Dataset entries:

################

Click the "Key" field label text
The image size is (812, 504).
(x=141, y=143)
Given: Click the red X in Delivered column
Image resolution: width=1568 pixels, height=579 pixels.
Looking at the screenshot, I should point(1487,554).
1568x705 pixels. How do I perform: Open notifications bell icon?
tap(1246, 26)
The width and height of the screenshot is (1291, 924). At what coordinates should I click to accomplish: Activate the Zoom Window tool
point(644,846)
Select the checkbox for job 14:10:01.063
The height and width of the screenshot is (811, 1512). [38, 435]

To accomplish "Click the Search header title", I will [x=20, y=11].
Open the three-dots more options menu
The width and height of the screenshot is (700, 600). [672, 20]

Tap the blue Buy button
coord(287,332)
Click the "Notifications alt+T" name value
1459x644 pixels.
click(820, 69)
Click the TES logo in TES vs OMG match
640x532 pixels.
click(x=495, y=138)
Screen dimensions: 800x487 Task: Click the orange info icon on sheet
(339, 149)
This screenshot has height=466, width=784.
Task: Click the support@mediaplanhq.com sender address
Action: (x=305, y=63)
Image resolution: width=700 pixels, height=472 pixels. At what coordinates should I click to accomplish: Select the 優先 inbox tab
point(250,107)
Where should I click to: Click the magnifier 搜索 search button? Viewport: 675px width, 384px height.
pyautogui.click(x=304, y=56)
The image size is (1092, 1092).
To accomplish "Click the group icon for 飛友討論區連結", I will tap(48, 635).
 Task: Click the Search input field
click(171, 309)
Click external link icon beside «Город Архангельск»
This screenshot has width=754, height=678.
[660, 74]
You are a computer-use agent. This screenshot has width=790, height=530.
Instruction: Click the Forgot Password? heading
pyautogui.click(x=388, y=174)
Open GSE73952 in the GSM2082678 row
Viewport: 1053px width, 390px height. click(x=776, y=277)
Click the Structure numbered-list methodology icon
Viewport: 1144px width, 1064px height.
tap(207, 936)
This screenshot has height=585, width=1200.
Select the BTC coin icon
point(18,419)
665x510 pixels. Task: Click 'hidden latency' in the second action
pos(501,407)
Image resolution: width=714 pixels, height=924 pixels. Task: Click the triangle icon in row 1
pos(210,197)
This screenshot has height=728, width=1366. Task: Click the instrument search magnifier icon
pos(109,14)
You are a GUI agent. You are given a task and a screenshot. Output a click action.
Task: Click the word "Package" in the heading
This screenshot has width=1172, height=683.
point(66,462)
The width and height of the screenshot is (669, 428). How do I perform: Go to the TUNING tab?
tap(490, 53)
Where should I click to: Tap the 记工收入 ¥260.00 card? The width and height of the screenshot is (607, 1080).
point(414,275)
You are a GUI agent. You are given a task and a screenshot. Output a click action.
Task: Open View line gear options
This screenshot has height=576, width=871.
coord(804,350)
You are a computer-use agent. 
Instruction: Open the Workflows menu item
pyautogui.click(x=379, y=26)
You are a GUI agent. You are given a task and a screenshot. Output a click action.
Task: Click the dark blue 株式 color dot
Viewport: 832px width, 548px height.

################

Word for word, write out each record shown above.

**Result of the exercise**
Click the "Key" field label text
The image size is (812, 504).
(x=141, y=143)
Given: Click the red X in Delivered column
Image resolution: width=1568 pixels, height=579 pixels.
Looking at the screenshot, I should point(1487,554).
1568x705 pixels. How do I perform: Open notifications bell icon?
tap(1246, 26)
The width and height of the screenshot is (1291, 924). At what coordinates should I click to accomplish: Activate the Zoom Window tool
point(644,846)
Select the checkbox for job 14:10:01.063
The height and width of the screenshot is (811, 1512). [38, 435]

To accomplish "Click the Search header title", I will [x=20, y=11].
Open the three-dots more options menu
The width and height of the screenshot is (700, 600). [672, 20]

Tap the blue Buy button
coord(287,332)
Click the "Notifications alt+T" name value
1459x644 pixels.
click(820, 69)
Click the TES logo in TES vs OMG match
640x532 pixels.
click(x=495, y=138)
Screen dimensions: 800x487 Task: Click the orange info icon on sheet
(339, 149)
This screenshot has height=466, width=784.
Task: Click the support@mediaplanhq.com sender address
Action: (x=305, y=63)
Image resolution: width=700 pixels, height=472 pixels. At what coordinates should I click to accomplish: Select the 優先 inbox tab
point(250,107)
Where should I click to: Click the magnifier 搜索 search button? Viewport: 675px width, 384px height.
pyautogui.click(x=304, y=56)
The image size is (1092, 1092).
To accomplish "Click the group icon for 飛友討論區連結", I will tap(48, 635).
 Task: Click the Search input field
click(171, 309)
Click external link icon beside «Город Архангельск»
This screenshot has width=754, height=678.
[660, 74]
You are a computer-use agent. This screenshot has width=790, height=530.
Instruction: Click the Forgot Password? heading
pyautogui.click(x=388, y=174)
Open GSE73952 in the GSM2082678 row
Viewport: 1053px width, 390px height. click(x=776, y=277)
Click the Structure numbered-list methodology icon
Viewport: 1144px width, 1064px height.
tap(207, 936)
This screenshot has height=585, width=1200.
Select the BTC coin icon
point(18,419)
665x510 pixels. Task: Click 'hidden latency' in the second action
pos(501,407)
Image resolution: width=714 pixels, height=924 pixels. Task: Click the triangle icon in row 1
pos(210,197)
This screenshot has height=728, width=1366. Task: Click the instrument search magnifier icon
pos(109,14)
You are a GUI agent. You are given a task and a screenshot. Output a click action.
Task: Click the word "Package" in the heading
This screenshot has width=1172, height=683.
point(66,462)
The width and height of the screenshot is (669, 428). How do I perform: Go to the TUNING tab?
tap(490, 53)
Where should I click to: Tap the 记工收入 ¥260.00 card? The width and height of the screenshot is (607, 1080).
point(414,275)
You are a GUI agent. You are given a task and a screenshot. Output a click action.
Task: Open View line gear options
This screenshot has height=576, width=871.
coord(804,350)
You are a computer-use agent. 
Instruction: Open the Workflows menu item
pyautogui.click(x=379, y=26)
You are a GUI agent. You are given a task and a screenshot. Output a click action.
Task: Click the dark blue 株式 color dot
Viewport: 832px width, 548px height.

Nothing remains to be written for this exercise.